WHAT YOU WILL DO: Transcribe the tail of the listing: start at the line containing "Where should I click to: Expand" and stop after the last line, keeping every character as is and adding nothing.

GIVEN DATA:
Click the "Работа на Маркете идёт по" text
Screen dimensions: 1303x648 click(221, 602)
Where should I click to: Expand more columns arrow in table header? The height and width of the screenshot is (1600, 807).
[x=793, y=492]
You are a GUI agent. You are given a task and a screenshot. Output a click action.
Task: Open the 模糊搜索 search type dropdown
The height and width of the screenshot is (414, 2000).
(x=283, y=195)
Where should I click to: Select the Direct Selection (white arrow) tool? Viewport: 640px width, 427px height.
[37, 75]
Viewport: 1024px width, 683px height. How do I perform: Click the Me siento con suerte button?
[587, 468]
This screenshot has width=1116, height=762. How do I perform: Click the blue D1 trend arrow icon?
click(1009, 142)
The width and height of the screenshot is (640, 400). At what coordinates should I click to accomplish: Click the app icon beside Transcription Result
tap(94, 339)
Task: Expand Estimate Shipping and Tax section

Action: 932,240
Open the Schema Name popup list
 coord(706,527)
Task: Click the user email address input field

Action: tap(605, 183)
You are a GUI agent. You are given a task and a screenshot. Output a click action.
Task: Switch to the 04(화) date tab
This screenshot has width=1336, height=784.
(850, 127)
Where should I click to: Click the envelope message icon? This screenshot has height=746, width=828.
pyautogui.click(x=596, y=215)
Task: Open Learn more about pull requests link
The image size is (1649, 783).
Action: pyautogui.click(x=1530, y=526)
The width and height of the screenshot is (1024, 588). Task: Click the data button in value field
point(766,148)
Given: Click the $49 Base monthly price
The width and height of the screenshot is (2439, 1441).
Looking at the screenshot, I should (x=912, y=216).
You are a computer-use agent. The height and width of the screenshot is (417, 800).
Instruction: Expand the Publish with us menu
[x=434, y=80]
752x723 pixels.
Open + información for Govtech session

SOLUTION TO THE EXERCISE:
Where should I click to: Expand more columns arrow in table header? The height and width of the screenshot is (1600, 807).
[x=793, y=492]
You are a GUI agent. You are given a task and a screenshot. Output a click action.
Task: Open the 模糊搜索 search type dropdown
The height and width of the screenshot is (414, 2000).
(x=283, y=195)
Where should I click to: Select the Direct Selection (white arrow) tool? Viewport: 640px width, 427px height.
[37, 75]
Viewport: 1024px width, 683px height. How do I perform: Click the Me siento con suerte button?
[587, 468]
This screenshot has width=1116, height=762. How do I perform: Click the blue D1 trend arrow icon?
click(1009, 142)
The width and height of the screenshot is (640, 400). At what coordinates should I click to accomplish: Click the app icon beside Transcription Result
tap(94, 339)
Task: Expand Estimate Shipping and Tax section

Action: 932,240
Open the Schema Name popup list
 coord(706,527)
Task: Click the user email address input field

Action: tap(605, 183)
You are a GUI agent. You are given a task and a screenshot. Output a click action.
Task: Switch to the 04(화) date tab
This screenshot has width=1336, height=784.
(850, 127)
Where should I click to: Click the envelope message icon? This screenshot has height=746, width=828.
pyautogui.click(x=596, y=215)
Task: Open Learn more about pull requests link
The image size is (1649, 783).
Action: pyautogui.click(x=1530, y=526)
The width and height of the screenshot is (1024, 588). Task: Click the data button in value field
point(766,148)
Given: Click the $49 Base monthly price
The width and height of the screenshot is (2439, 1441).
Looking at the screenshot, I should (x=912, y=216).
You are a computer-use agent. The height and width of the screenshot is (417, 800).
Instruction: Expand the Publish with us menu
[x=434, y=80]
752x723 pixels.
Open + información for Govtech session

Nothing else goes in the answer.